The city received national publicity in 2004 after a student at the Thayer Learning Center in the community died after not receiving treatment early enough. In 2009 the Center was sold to become the White Buffalo Academy. The campus was formerly Thayer College and Thayer High School. Thayer College was founded in 1871 and closed in 1876. It reopened in 1877 as the Kidder Institute and operated under the auspices of the Congregational Church of Missouri. The building was used as a public school from 1934 to 1981.

==Geography==

According to the United States Census Bureau, the city has a total area of 0.40 sqmi, all land.

==Demographics==

Historical population
| Census | Pop. | Note | %± |
| 1880 | 260 |  | — |
| 1890 | 322 |  | 23.8% |
| 1900 | 357 |  | 10.9% |
| 1910 | 306 |  | −14.3% |
| 1920 | 335 |  | 9.5% |
| 1930 | 314 |  | −6.3% |
| 1940 | 270 |  | −14.0% |
| 1950 | 222 |  | −17.8% |
| 1960 | 224 |  | 0.9% |
| 1970 | 231 |  | 3.1% |
| 1980 | 265 |  | 14.7% |
| 1990 | 241 |  | −9.1% |
| 2000 | 271 |  | 12.4% |
| 2010 | 323 |  | 19.2% |
| 2020 | 267 |  | −17.3% |
U.S. Decennial Census

===2010 census===
As of the census of 2010, there were 323 people, 121 households, and 88 families residing in the city. The population density was 807.5 PD/sqmi. There were 132 housing units at an average density of 330.0 /sqmi. The racial makeup of the city was 96.9% White, 0.6% from other races, and 2.5% from two or more races. Hispanic or Latino of any race were 0.6% of the population.

There were 121 households, of which 34.7% had children under the age of 18 living with them, 60.3% were married couples living together, 9.1% had a female householder with no husband present, 3.3% had a male householder with no wife present, and 27.3% were non-families. 24.8% of all households comprised individuals, and 13.2% had someone living alone who was 65 years of age or older.
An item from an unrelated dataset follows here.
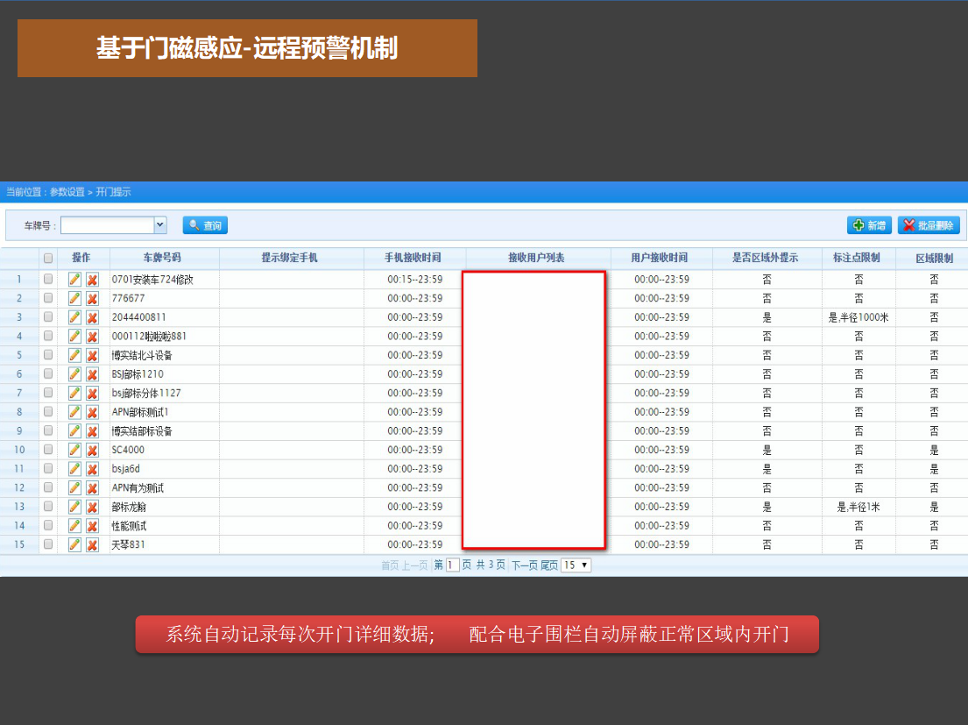
Task: Expand the page size dropdown showing 15
Action: [x=576, y=565]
The average household size was 2.67 and the average family size was 3.15.

The median age in the city was 40.9 years. 26.9% of residents were under the age of 18; 7.1% were between the ages of 18 and 24; 20.8% were from 25 to 44; 29.6% were from 45 to 64; and 15.5% were 65 years of age or older. The gender makeup of the city was 50.5% male and 49.5% female.

===2000 census===
As of the census of 2000, there were 271 people, 109 households, and 79 families residing in the city. The population density was 663.7 PD/sqmi. There were 119 housing units at an average density of 291.5 /sqmi. The racial makeup of the city was 99.26% White, 0.37% African American, and 0.37% from two or more races. Hispanic or Latino of any race were 2.95% of the population.

There were 109 households, out of which 33.9% had children under the age of 18 living with them, 57.8% were married couples living together, 9.2% had a female householder with no husband present, and 27.5% were non-families. 27.5% of all households were made up of individuals, and 13.8% had someone living alone who was 65 years of age or older. The average household size was 2.49 and the average family size was 3.01.

In the city the population was spread out, with 28.4% under the age of 18, 6.6% from 18 to 24, 23.2% from 25 to 44, 28.8% from 45 to 64, and 12.9% who were 65 years of age or older. The median age was 38 years. For every 100 females, there were 90.8 males. For every 100 females age 18 and over, there were 90.2 males.

The median income for a household in the city was $26,771, and the median income for a family was $41,477. Males had a median income of $26,818 versus $18,906 for females. The per capita income for the city was $13,424. About 15.6% of families and 22.1% of the population were below the poverty line, including 41.8% of those under the age of eighteen and 5.3% of those 65 or over.

==Education==
It is in the Hamilton R-II School District.